→ Excerpt:
[BEGIN]
Elizabeth Bishop’s villanelle, “One Art,” begins, “The art of losing isn’t hard to master.” As we commenced reading it aloud then discussing it, I talked about the idea of “the art of” something—such as pizza, soccer, math—excelling in a particular skill or ability. But how can someone ‘master’ losing? Could that mean getting past it—not letting it stop us, not giving up? We looked at all the things the speaker loses in the poem: door keys, an hour “badly spent,” places, names, a mother’s watch, two rivers, a continent, etc., and wondered how each could be lost. The more we thought about it, the more sense it made. We also recognized how certain lines rhymed and phrases repeated, in whole or in part.
As the poem directs in its last line, “Write it!” so the students composed their own poems about loss.
Ms. Yim, 4th Grade
I Lost My Phone!
I lost my phone and my new game updated!
[END]
→ Collected data:
[BEGIN]
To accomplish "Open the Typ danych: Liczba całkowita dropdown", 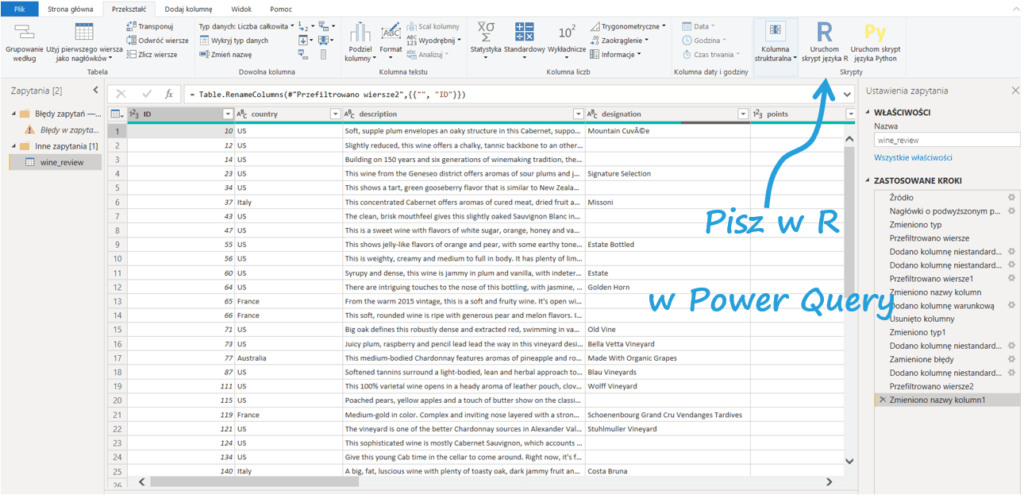I will pyautogui.click(x=243, y=26).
[END]
→ What you need to do:
(A) For the passage about Bishop's "One Art," state whether each statement agrees with it, answering yes or no and quoting the deciding words: (i) the poem opens with the line "The art of losing isn't hard to master"; (ii) the students responded to the poem by writing essays analyzing it; (iii) a mother's watch is among the things the speaker loses.
(B) In the passage about Bishop's "One Art," which three examples of "the art of" something did the teacher mention?
The material shown above comes from a separate source.

→ Worked solutions:
(A)
(i) Yes: "begins, “The art of losing isn’t hard to master.”"
(ii) No: "the students composed their own poems about loss."
(iii) Yes: "a mother’s watch"

(B) Pizza, soccer, and math.